Autonomie : Mohsen-Finan juge de manière assez hâtive et sans explications, que l’autonomie «ne peut être mise en place.» Elle précise plus loin que le Maroc, «qui se sent aujourd’hui vainqueur» et qui, après avoir exercé depuis 1975 son autorité sur la région, ne se sentirait pas dans l’obligation de «confier la gestion politique et financière de cette région à des élus sahraouis». Pourtant, c’est déjà le cas et Mohsen-Finan ne peut pas l’ignorer.
Conformité au droit international : Pour Mohsen-Finan, la conformité au droit international de la décision française «pose question» et elle s’interroge «sérieusement sur la manière dont on écrit les relations internationales». L’auteur ne dit pas quelle règle de droit international cette décision a-t-elle violée et elle ne livre pas sa manière d’écrire les relations internationales. L’initiative marocaine n’est pas «destinée à contourner» le droit international, au contraire, elle a été présentée en réponse à un appel du Conseil de sécurité des Nations Unies, qui affirme sa volonté d’aider les parties à parvenir à «une solution politique juste, durable et mutuellement acceptable, basée sur le compromis». La proposition marocaine ne contredit pas le processus politique que les Nations Unies veulent promouvoir et ne se pose pas en démarche parallèle ou opposée. Elle s’insère parfaitement dans l’effort visant à trouver un compromis et aucun des pays qui ont soutenu le plan d’autonomie n’a eu pour objectif d’écarter l’ONU ou de la dessaisir.
Contrats juteux : La volonté exprimée par la France «d’aller de l’avant» et d’«avancer» ne s’explique, selon Mohsen-Finan, que par la perspective de «contrats juteux qui pourraient intéresser les chefs d’entreprise français.» C’est réducteur et simpliste. Tous les pays, ils sont plus d’une centaine, qui ont soutenu le plan d’autonomie, n’auraient-ils cédé qu’aux sirènes des affaires et des contrats ?
Identité : Le brassage de populations est naturel dans toutes les régions du Maroc et il l’est aussi dans les provinces du sud. Ce brassage ne vise pas à «anéantir» ( !) l’identité sahraouie, il suffit de se promener dans n’importe quelle ville de la région pour le constater. La culture hassanie se porte bien et tout est fait pour la protéger. Il est des «experts» qui n’ont jamais mis les pieds au Sahara et se contentent de colporter des formules à l’emporte-pièce glanées ça et là.
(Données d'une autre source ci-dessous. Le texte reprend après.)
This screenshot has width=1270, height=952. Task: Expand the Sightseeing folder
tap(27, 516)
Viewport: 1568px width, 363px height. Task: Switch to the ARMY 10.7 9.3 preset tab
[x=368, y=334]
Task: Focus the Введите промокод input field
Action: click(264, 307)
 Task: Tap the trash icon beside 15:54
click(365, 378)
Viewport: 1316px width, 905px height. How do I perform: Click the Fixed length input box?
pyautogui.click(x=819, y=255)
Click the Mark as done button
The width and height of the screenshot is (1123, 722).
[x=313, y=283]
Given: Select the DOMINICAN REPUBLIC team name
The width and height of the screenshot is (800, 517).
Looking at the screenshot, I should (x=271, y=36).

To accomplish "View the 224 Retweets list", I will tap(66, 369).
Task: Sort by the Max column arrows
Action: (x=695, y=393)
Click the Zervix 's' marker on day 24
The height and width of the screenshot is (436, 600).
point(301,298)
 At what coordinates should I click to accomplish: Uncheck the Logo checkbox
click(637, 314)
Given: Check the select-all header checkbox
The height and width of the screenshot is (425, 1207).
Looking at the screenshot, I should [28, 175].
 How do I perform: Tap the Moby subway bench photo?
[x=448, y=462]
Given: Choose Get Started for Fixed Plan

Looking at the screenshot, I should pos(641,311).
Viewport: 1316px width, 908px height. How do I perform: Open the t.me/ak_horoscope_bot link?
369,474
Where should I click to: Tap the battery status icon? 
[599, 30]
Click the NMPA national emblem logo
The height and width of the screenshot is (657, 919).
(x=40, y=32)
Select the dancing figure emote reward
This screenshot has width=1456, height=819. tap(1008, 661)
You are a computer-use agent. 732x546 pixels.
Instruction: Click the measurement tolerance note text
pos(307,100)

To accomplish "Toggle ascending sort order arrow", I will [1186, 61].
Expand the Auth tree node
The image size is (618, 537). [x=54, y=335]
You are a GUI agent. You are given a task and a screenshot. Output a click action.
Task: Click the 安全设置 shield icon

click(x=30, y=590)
Au terme de cinq décennies, dit Mohsen-Finan, il est difficile de «distinguer un Sahraoui d’un habitant venu du Maroc». Cette distinction perfide n’existe que dans l’esprit malveillant des adversaires du Maroc, les habitants du Sahara occidental sont tous marocains, chacun avec ses costumes et son accent, comme c’est le cas dans la plupart des pays, y compris en Tunisie.
L’Algérie, encore
Au terme de son analyse, la spécialiste du Maghreb ne pouvait pas ne pas sortir l’argument qui, à ses yeux, est le plus important. «Les intérêts économiques et stratégiques considérés sur le court terme» énonce doctement Mohsen-Finan, auraient conduit Paris «à faire le choix du Maroc, au détriment de l’Algérie».
Mais l’Algérie dit à qui veut l’entendre qu’elle n’est pas partie au conflit ! Pourquoi présenter systématiquement toute décision de soutien au plan d’autonomie comme une mesure dirigée contre l’Algérie ?
La «légèreté» dont fait état Mohsen-Finan consisterait à tenir compte non pas de la réalité et d’une évolution inexorable du dossier, mais des états d’âme et des sautes d’humeur d’un pays qui dit ne pas être concerné. La «légèreté», soit dit en passant, c’est aussi d’écrire que «la France n’a jamais eu de cesse (sic!) d’être impliquée directement ou indirectement» dans le dossier du Sahara.